E’ davvero quello di cui abbiamo bisogno per elevare la tutela della qualità delle nostre prestazioni sanitarie, al servizio della collettività?
Abbiamo voluto, attraverso una nostra indagine interna, ascoltare la voce di numerosi nostri iscritti, da Nord a Sud, e il clima che si respira è decisamente quello di un malcontento generale.
Prima del decreto la norma rendeva possibile l’esercizio delle professioni sanitarie in Italia, a quelli che hanno conseguito il titolo all’estero dopo la rigorosa verifica da parte del Ministero della Salute che il percorso didattico fosse conforme o semi conforme a quello italiano. Se non era conforme, il professionista era tenuto a sostenere degli esami per compensare.
Ora è sufficiente che il richiedente presenti una copia autenticata del titolo conseguito all’estero e del certificato di iscrizione al corrispettivo del loro Ordine Professionale e lo presenti presso un Ufficio Regionale per vedersi automaticamente concessa la possibilità di poter esercitare la delicata Professione Sanitaria sul nostro territorio. Tutto questo fino alla fine del 2025.
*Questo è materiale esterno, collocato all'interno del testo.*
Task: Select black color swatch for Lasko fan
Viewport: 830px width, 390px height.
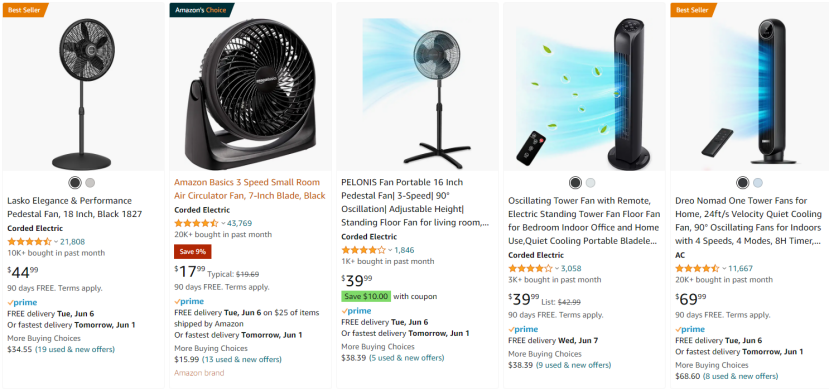Action: (x=75, y=183)
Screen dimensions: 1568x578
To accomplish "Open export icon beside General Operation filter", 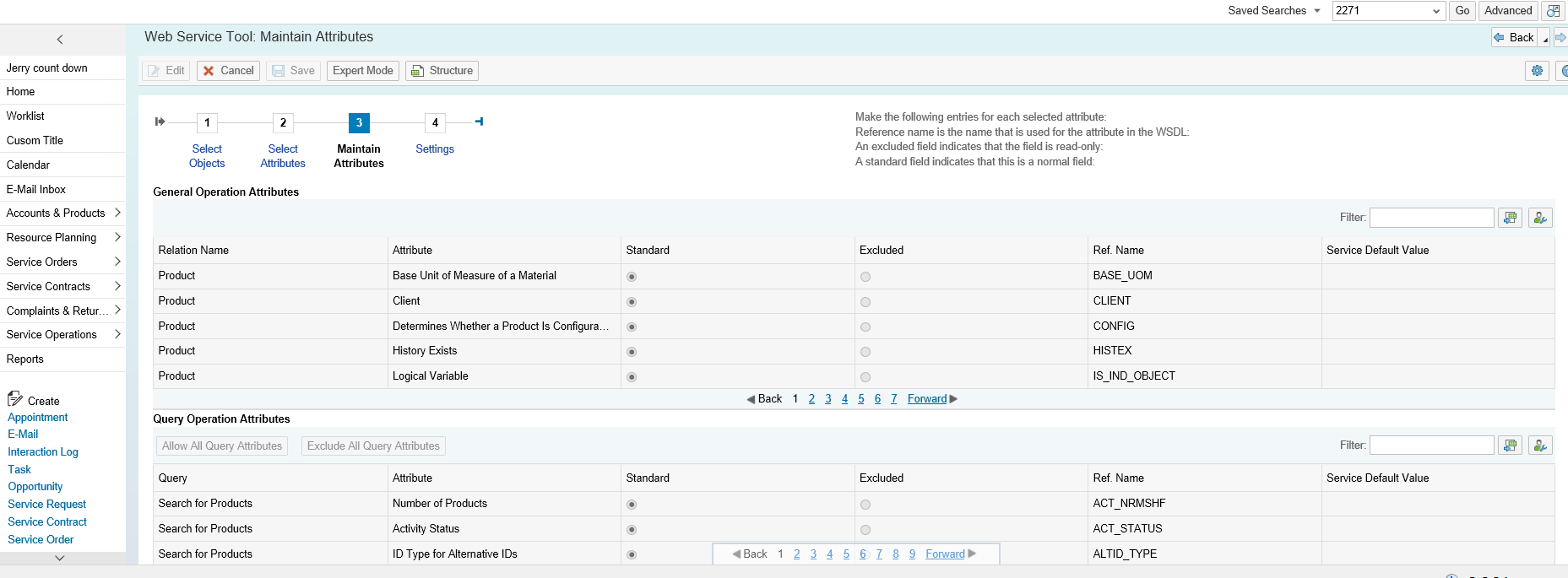I will coord(1510,218).
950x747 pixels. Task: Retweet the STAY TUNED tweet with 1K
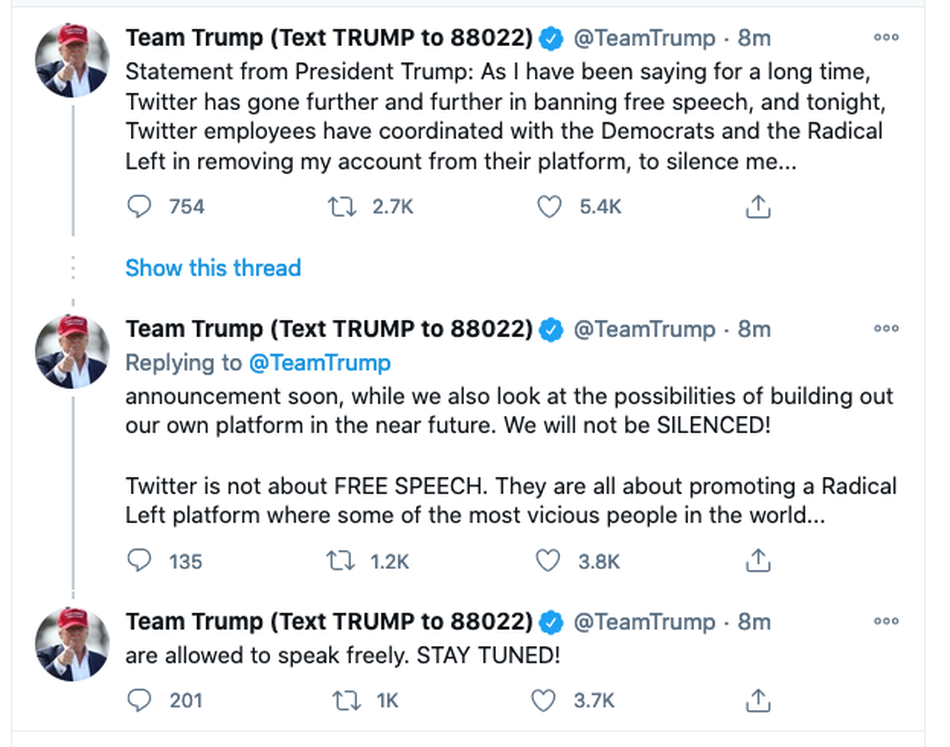point(347,701)
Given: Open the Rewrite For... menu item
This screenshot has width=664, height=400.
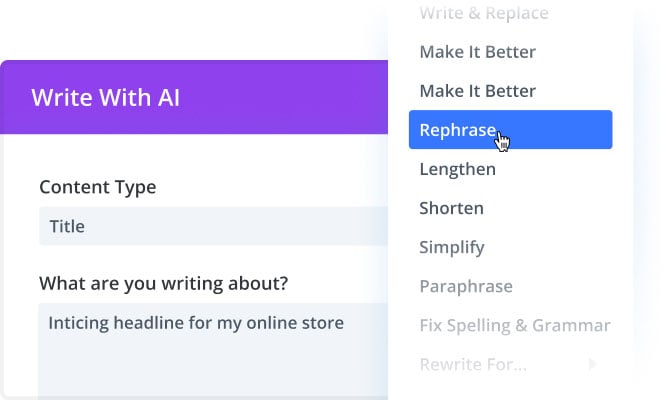Looking at the screenshot, I should [472, 364].
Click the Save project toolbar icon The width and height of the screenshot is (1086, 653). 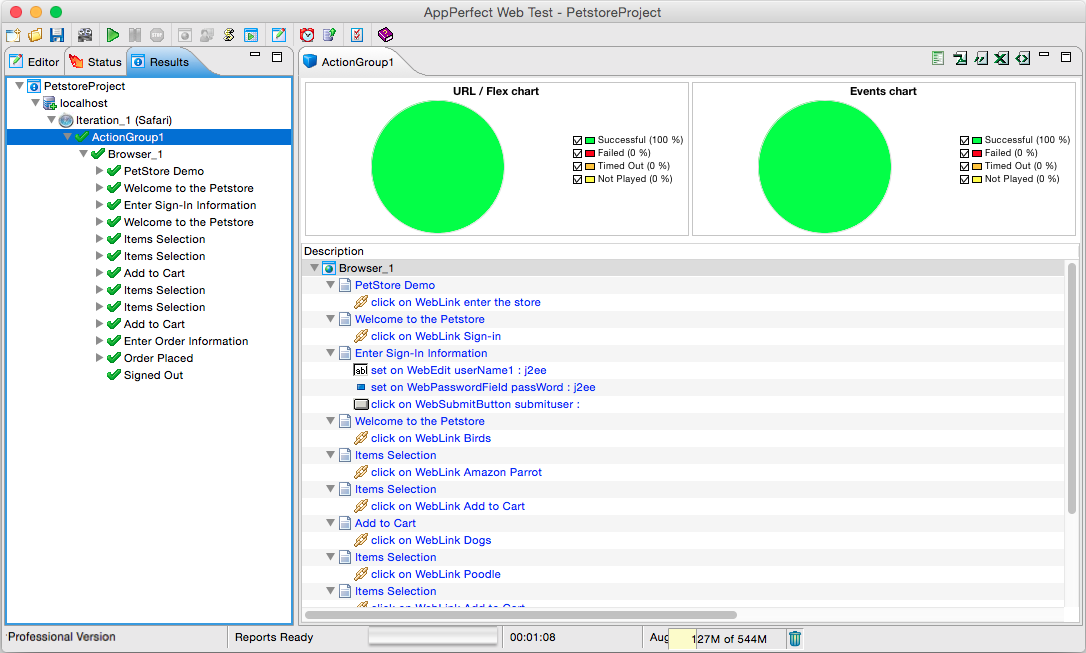55,34
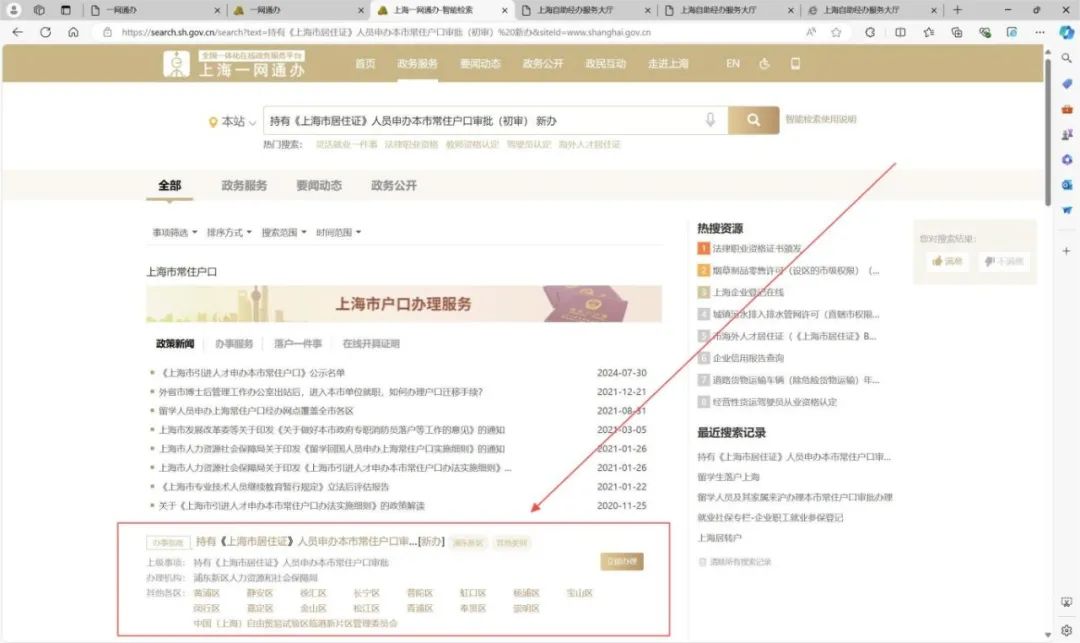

I nostri professionisti, legittimamente, temono che la presenza di infermieri stranieri “gettati frettolosamente nella mischia”, nella nostra sanità pubblica e in quella privata, allo scopo di tappare le carenze di personale, possano tradursi in ulteriori disagi per una sanità pubblica già ampiamente in affanno.
Prima tutto la perplessità è proprio legata ad una norma che, “velocizzando” di fatto le autorizzazioni per poter lavorare nel nostro sistema sanitario, non solo rischia di mettere di fronte ai pazienti, ai soggetti fragili, professionisti che conoscono a sufficienza la nostra lingua e la complessità del nostro sistema sanitario, ma potrebbero di fatto possedere un titolo di studio non consono alle responsabilità che li attendono.
In una equipe sanitaria, i nostri professionisti italiani, finirebbero con l’essere costretti a vigilare sulle mancanze dei colleghi stranieri.
E di certo, già gravati da turni massacranti legati alla carenza di personale, non avrebbero bisogno di ulteriori macigni da portare sulle spalle».
Così Marco Ceccarelli, Segretario Nazionale del Coina, Coordinamento Infermieristico Autonomo.